The General Data Protection Regulation (GDPR) becomes law in the UK on 25 May 2018 and will be unaffected by our decision to leave the EU. The regulation strengthens the rights of individuals to control the way in which their personal information is used and increases obligations on businesses to ensure that any personal data they collect is dealt with in a fair and transparent way. If you have not already familiarised yourself with the provisions of the GDPR, and audited your business to ensure compliance, you need to do this now before the new requirements come into force.
In the first of a two-part series of articles looking at GDPR, Kevin Sullivan, commercial lawyer with Warners Solicitors in Kent, provides an overview of the key requirements. In the second article, he explains the steps you should take to prepare for them.
Key rights for individuals
Individuals will have the right to:
- be informed that their personal information is being used;
- be provided with access to that information, if they request it and usually without the payment of a fee;
- ask for inaccurate information to be rectified;
- ask for the erasure of information that is no longer needed or which they no longer consent to being used;
- ask for the use of their personal information to be restricted, if appropriate;
- use information collected about them for their own benefit, for example to help them pre-populate an internet search; and
- object to certain decisions about them being made by an automated process rather than human review.
Some of these rights are similar to those already enjoyed at the moment under the Data Protection Act, but some are very different, including the enhanced right to erase information, known as the ‘right to be forgotten’:
‘The right to be forgotten exists where there is no compelling reason for personal information about an individual continuing to be held and used, for example where it is no longer needed for the purpose for which it was collected or where use of the information was only permissible because of the individual’s consent and this has since been withdrawn. However, it is not an absolute right which means that where, for instance, there is a legal obligation to continue to use the information or where the information is needed for the bringing or defending of a legal claim, a request for erasure can be refused.’

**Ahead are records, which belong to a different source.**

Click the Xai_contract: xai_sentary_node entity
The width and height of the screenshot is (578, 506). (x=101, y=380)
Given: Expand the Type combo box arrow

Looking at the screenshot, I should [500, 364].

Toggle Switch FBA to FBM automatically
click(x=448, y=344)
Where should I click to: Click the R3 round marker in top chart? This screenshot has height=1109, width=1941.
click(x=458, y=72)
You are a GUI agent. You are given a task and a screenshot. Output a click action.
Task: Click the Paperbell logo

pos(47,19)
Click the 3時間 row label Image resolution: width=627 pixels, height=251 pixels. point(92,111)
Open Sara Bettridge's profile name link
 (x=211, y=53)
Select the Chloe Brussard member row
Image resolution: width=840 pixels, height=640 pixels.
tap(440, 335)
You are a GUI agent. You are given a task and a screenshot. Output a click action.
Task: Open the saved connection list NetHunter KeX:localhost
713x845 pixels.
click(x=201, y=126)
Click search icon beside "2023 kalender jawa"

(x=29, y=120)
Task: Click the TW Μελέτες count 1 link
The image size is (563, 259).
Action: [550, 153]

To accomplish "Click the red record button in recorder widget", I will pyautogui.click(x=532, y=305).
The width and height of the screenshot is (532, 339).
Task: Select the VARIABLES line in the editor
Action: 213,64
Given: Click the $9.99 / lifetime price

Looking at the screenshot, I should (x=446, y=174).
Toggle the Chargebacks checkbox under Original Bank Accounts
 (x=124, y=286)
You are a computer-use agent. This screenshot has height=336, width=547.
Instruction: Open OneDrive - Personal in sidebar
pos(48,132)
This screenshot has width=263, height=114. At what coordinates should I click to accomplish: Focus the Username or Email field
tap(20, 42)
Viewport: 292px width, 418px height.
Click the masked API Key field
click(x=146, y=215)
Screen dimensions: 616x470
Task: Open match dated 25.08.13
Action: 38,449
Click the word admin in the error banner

Where someone asks for erasure and you determine that this should be respected, you will need to ensure that this occurs. You will also have to notify any third-party you have shared the information with so that they can take steps to erase it as well.
Key obligations for businesses
Businesses will have to:
- ensure that they have a lawful basis for collecting and using personal information, such as consent from the individual concerned or a contractual requirement;
- provide more information about the collection and processing of personal information upfront and in a more transparent and easily accessible way;
- maintain records about all the personal information they hold and how it is collected, stored and used (although, for businesses employing less than 250 people, this obligation will not apply unless you are undertaking what is classed as higher risk processing, for example by dealing with information related to criminal convictions and offences or which has the potential to risk the rights and freedoms of individuals);
- appoint a Data Protection Officer in certain circumstances;
- respond to requests for rectification within one month, or three months if the request is particularly complex;
- inform third-parties who have received personal data where the data in question needs to be restricted or erased;
- immediately stop using personal information for direct marketing where a request for this is made;
- comply with stricter requirements where personal information is held about children; and
- notify the supervisory authority where there has been a data breach and, if the breach risks the rights and freedoms of individuals – for example, by exposing them to the possibility of financial loss, loss of confidentiality, damage to their reputation or risk of discrimination or social disadvantage – you must also notify affected individuals as well.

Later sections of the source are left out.